_What is required_
In the entries below, begin at the line that has "Given: Save the current dialogue", stop after the line that has "This screenshot has width=952, height=1255.", and output those lines exactly with no pictures.

_Exercise materials_
◇ ◇ ◇ ◇ ◇ ◇ ◇

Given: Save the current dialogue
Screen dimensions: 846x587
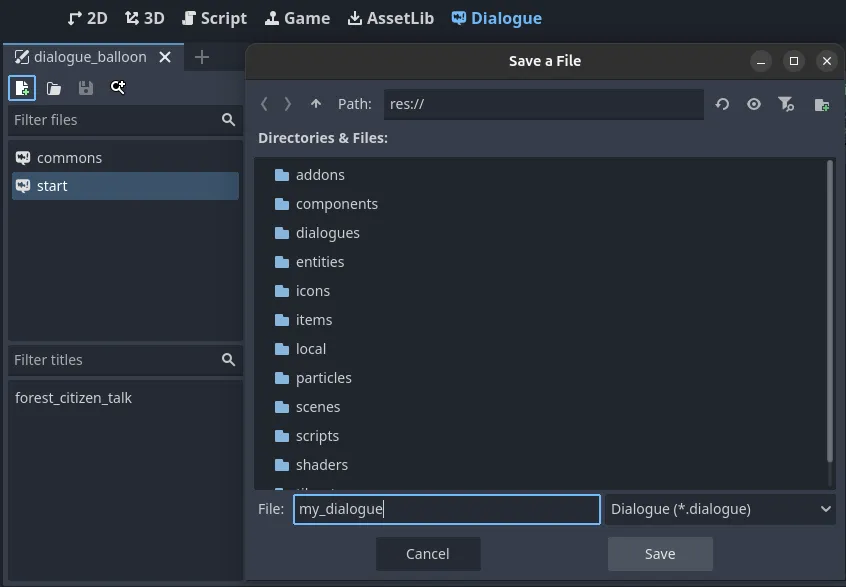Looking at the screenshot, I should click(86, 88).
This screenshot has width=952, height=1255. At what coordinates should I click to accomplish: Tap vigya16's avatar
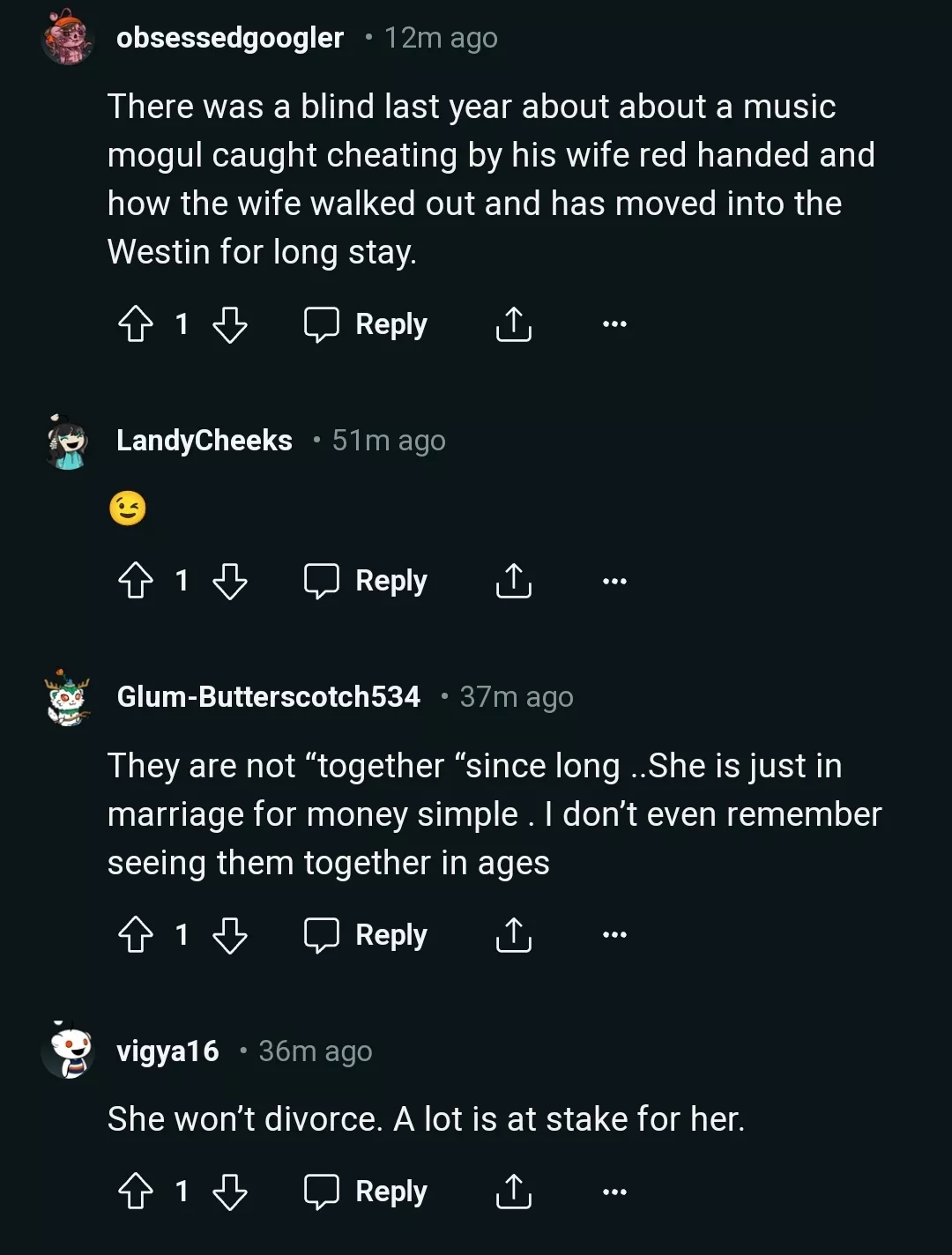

◇ ◇ ◇ ◇ ◇ ◇ ◇

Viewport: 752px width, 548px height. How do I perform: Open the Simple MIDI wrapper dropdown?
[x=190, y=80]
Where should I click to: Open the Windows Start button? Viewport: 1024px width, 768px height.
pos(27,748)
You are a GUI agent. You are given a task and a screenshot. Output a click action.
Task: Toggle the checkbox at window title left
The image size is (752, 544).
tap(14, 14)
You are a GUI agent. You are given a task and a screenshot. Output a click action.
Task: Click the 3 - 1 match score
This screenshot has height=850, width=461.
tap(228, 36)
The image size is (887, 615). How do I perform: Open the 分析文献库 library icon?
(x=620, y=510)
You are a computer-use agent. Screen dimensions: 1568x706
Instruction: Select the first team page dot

◇ ◇ ◇ ◇ ◇ ◇ ◇

_Written response_
Given: Save the current dialogue
Screen dimensions: 846x587
Looking at the screenshot, I should click(86, 88).
This screenshot has width=952, height=1255. At what coordinates should I click to accomplish: Tap vigya16's avatar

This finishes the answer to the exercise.